【iphoneと素材の味】iphoneをありのままで楽しむのか、カバーを付けて装飾するのか

素材の味は「通」の味


自然の味、素材の味を楽しむ、という食べ方があるらしい。


パンにジャムやバターなんかを付けないで、そのままの味を堪能することが「通」であるらしい。

水なんかも、どこにでもあるような水ではなくて、スゴイオシャレな感じの国の霊験あらたかな感じの水をすぐさまボトルに詰めて産地直送することで、質の高い水をそのままに楽しんだりするらしい。



そうやって、調味料を使用しないで味の良し悪しを判定したり、楽しんだりすることが、一部の人達に人気らしい。



美味いかそうでないか、ぐらいの判定しかできない私としては、そんな事は世界の裏側の一般家庭のお子さんが小学校に入学したとか、そういうレベルでどうでもいい話である。
(下手したら私は水道水といろはすの区別もつかないだろう)


つまりは、その物を細部まで知って楽しもう、味わおう、という意識が欠如しているのだ。


私は私が楽しむ事にしか興味がない。


私にとって美味しいか、私にとって食べやすいか、私にとって栄養価があるか。


そういう観点でしか物事を見た事がない。

素材の味を追求する人は=客観視する人


おそらく、素材の味をそのままに、という人は客観と研究と吟味が好きなのだろう。



非常に刺激の少ない何かに対して、その少ない中の細部を意識して変化や違いを感じ取る事を喜びとするのだから、きっとそうだろう。



そう考えるのならば、素材の味を楽しむ事は子供にはなかなか難しいかもしれない。


また、勝手な予測だが、子供やら部下やら会社やら、そういった何かを育てる行動を多く重ねてきた人間というのは、そういった食事が好きなのではないだろうか?と思う。




まぁ、単純にお金持ち過ぎて、どうでもいいことに興味があったりとか、通ぶっている人とか、ビジネスチャンスの発掘とか、そういう目的の人もいるから皆が皆、そうだという訳ではない。



一つの結果しかもたらさない何かでも、それぞれの目的は全く違った物である事は多々ある。

ありのままで楽しまれるという事は、その時点で完成している、という事


素材の味を楽しむ、という事はそれ単体で完成していると見なす行為である。


素材に調味料を使用する、という事はそれだけでは不完全だと見なす行為である。


スティーブ・ジョブズはiphoneを裸で使え、と言い切ったらしいが、そういう一面があって発言したんじゃないかなぁ、となんか考えたりする。

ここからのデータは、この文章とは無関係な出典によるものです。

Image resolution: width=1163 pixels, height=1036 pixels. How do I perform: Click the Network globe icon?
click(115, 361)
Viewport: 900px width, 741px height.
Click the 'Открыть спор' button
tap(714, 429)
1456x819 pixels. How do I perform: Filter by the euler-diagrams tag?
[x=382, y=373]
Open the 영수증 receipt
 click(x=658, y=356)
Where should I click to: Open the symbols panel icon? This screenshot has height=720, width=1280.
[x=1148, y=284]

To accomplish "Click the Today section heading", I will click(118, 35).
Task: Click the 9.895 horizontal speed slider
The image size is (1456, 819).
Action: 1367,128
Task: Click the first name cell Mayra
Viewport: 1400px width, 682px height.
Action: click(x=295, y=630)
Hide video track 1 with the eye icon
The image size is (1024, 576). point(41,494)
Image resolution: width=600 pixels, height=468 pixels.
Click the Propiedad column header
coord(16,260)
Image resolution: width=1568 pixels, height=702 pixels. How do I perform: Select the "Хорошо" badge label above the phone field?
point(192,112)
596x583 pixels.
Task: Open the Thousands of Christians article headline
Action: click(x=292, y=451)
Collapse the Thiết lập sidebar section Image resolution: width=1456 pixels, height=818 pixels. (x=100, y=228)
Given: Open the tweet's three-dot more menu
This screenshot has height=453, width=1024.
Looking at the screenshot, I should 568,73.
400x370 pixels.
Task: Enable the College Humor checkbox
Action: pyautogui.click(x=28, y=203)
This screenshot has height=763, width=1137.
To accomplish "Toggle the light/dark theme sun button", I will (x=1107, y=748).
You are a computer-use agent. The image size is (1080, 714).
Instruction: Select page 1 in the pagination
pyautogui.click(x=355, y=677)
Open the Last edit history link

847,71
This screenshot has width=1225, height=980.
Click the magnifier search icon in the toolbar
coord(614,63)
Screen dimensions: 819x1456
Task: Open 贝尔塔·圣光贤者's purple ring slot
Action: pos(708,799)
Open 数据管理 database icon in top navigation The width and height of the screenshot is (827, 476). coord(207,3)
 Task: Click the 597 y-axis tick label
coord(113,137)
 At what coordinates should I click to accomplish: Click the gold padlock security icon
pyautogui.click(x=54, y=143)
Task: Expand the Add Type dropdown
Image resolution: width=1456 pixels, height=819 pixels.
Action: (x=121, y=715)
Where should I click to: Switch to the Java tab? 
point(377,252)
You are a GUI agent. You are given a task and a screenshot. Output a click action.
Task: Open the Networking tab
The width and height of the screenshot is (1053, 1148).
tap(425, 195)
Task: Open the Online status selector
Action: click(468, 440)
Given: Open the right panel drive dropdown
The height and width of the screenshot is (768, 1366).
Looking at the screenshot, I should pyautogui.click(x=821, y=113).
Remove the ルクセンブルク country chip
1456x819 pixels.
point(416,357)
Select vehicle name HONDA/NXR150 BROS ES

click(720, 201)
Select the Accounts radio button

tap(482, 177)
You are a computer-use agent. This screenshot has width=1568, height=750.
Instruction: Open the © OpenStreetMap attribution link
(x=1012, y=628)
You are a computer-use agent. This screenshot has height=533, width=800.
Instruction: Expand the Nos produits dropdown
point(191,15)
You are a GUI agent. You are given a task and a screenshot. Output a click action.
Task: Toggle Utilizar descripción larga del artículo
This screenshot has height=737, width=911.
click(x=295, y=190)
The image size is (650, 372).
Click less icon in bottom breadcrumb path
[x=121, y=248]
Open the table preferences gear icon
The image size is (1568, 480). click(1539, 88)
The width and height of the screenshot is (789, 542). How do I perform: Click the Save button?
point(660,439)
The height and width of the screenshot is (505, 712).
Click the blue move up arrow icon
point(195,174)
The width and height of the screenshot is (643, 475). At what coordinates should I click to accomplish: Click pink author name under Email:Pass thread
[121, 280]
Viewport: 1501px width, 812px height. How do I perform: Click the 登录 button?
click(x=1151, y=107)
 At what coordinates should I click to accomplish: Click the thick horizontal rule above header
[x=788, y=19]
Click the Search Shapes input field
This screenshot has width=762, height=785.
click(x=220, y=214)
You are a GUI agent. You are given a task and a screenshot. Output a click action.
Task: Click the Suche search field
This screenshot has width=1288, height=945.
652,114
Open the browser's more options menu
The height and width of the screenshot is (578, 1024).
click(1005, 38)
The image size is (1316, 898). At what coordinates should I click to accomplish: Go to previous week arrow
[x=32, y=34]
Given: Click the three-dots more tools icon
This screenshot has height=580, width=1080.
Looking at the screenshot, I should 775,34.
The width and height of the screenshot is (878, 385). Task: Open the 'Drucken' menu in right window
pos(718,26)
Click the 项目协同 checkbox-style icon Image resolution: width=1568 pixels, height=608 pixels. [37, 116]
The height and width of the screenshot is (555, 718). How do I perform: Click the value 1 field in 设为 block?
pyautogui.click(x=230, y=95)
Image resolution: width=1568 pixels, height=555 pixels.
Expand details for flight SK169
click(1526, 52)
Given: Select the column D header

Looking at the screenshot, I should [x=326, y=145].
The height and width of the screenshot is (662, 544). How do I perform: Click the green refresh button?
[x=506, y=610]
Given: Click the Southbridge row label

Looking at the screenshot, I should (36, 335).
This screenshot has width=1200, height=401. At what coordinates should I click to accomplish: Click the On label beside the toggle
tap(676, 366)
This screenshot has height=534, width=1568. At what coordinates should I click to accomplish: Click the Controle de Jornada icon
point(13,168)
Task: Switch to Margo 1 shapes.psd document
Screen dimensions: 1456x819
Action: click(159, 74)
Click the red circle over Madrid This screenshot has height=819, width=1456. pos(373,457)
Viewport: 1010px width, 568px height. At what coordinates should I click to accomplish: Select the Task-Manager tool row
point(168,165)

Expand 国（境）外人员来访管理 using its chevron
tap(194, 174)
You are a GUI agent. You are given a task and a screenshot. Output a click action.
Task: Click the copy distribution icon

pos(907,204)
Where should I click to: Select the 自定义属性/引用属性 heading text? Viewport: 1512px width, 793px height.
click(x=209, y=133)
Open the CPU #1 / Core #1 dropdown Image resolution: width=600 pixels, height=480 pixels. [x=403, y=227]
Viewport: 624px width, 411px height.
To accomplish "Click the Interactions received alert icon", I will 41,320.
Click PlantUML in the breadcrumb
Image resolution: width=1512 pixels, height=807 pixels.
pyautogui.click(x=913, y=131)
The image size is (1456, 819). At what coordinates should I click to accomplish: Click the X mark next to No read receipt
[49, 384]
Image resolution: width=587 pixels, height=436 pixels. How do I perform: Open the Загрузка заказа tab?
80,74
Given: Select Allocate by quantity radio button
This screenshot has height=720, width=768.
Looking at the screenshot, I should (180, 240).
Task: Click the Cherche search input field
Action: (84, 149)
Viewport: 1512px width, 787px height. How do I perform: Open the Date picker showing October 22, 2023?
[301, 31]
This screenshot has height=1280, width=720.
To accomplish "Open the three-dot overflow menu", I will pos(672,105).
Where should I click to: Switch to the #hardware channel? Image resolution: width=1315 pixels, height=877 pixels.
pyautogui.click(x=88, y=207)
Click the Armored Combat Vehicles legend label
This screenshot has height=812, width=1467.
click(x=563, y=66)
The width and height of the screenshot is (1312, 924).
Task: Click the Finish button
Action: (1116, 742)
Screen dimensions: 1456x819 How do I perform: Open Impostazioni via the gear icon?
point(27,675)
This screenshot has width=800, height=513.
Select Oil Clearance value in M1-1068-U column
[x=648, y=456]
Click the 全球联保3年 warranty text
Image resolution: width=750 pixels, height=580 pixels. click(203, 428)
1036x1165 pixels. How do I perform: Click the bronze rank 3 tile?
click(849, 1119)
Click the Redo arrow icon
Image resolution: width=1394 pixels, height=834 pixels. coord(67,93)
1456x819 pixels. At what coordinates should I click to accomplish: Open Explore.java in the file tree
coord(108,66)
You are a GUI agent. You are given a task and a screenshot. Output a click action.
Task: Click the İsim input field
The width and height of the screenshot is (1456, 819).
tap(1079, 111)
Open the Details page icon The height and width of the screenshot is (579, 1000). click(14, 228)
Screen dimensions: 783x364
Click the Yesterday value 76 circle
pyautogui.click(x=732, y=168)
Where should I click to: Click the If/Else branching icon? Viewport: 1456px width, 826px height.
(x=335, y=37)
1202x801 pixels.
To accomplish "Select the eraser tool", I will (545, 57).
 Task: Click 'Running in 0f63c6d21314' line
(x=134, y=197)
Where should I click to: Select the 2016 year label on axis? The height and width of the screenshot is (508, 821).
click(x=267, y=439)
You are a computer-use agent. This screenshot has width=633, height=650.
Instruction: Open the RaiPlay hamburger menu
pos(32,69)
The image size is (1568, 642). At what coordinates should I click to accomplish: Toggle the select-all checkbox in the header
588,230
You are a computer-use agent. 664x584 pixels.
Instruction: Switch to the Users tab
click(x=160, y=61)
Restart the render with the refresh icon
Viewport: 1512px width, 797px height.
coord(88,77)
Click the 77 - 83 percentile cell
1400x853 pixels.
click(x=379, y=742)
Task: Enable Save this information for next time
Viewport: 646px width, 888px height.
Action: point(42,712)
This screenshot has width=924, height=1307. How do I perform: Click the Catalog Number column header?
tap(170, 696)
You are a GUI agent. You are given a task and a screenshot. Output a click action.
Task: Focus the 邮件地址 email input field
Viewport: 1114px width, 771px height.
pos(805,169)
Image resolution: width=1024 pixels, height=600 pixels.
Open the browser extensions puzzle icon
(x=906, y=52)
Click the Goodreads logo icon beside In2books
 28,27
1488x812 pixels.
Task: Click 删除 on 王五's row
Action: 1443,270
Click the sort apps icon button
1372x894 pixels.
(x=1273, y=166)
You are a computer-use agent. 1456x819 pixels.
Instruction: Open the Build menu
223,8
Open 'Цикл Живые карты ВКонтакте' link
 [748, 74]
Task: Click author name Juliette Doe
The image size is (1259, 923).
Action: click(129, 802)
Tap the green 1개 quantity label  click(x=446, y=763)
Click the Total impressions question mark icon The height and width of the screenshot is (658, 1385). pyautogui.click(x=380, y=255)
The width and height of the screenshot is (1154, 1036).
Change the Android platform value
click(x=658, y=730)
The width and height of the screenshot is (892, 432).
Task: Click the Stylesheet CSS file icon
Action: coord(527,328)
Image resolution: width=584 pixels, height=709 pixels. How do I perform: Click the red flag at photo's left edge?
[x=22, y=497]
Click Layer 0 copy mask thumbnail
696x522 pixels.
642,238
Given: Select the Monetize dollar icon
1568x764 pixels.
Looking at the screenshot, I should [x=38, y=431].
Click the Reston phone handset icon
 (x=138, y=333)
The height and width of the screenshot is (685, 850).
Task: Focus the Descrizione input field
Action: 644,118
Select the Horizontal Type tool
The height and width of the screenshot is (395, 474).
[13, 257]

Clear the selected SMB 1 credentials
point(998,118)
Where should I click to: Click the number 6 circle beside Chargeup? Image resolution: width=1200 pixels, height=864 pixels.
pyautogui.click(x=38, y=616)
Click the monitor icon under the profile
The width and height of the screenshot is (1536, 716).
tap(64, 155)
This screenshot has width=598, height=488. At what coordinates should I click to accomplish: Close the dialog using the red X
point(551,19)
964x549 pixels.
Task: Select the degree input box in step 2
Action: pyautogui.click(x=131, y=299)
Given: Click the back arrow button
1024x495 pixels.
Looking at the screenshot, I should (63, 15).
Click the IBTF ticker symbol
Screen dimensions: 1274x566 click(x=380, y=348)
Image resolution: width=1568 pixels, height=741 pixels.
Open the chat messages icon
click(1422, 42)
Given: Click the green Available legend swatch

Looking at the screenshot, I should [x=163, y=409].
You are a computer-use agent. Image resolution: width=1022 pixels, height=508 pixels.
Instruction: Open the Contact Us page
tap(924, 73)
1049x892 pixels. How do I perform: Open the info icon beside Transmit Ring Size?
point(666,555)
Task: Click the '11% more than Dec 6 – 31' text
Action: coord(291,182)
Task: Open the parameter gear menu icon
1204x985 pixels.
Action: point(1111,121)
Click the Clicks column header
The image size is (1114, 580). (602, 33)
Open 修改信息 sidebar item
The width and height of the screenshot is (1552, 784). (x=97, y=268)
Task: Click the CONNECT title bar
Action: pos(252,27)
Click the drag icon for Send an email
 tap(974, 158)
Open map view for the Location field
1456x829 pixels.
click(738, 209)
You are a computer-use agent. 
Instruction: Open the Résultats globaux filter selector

要するに、大多数の人間がケースを取り付けてiphoneを使用する、という事はiphoneはそれ単体では不完全だ、という裏のメッセージを発している事になる。


きっと、それが不愉快だったんじゃないだろうか。



もらったマフラーを、少しデザインを変更したり、長さを調節するために切り取ったりしたら、きっとあげた人は不愉快になるだろう。


もらった時計の上に、オシャレなカバーでも取り付けて使っていたら、きっとあげた人はデザインが気に食わなかったと思って残念がるだろう。



無論、それは使用する側の立場を優先するべきであるから何の問題もないし、提供者が何らかの反省の材料にすれば良いだけなのだろう。





話が逸れた。



それをそのままで楽しむ、という事はそれ単体で完成された物として認識する、という事になる。
(完全である訳ではないのが、きっと重要なのだろう)


ありのままの人間。


人間というのは単独では生まれもしないし、育ちもしないのであるから、何をもって「ありのまま」とすれば良いのかは不明だが、今現在の私をひとまず「完成」であると見なして、観察してみる事が何かの役に立つ気がしてならない。



いつまでも自分にとっての最適な調味料を探し求め歩き続けているような人間が私を含めて大多数であるからだ。



よって現実にそのまま存在する何かと対面で直に向き合う、という事が減ってしまっていると思うのだ。


「もっと良い物が作れるはずだ」


そんな考えは前に進むための良い材料になり得るが、それと同時に今ここにある現実から目を逸らす結果にもなってしまう。



要はバランスなのだが、機会とバランスを見計らって、今ここにある単体の何かをじっくりと観察してみるのも面白いかもしれない。



味は薄いし特徴も少ないけれど、奥に深い何かがあるのもしれない。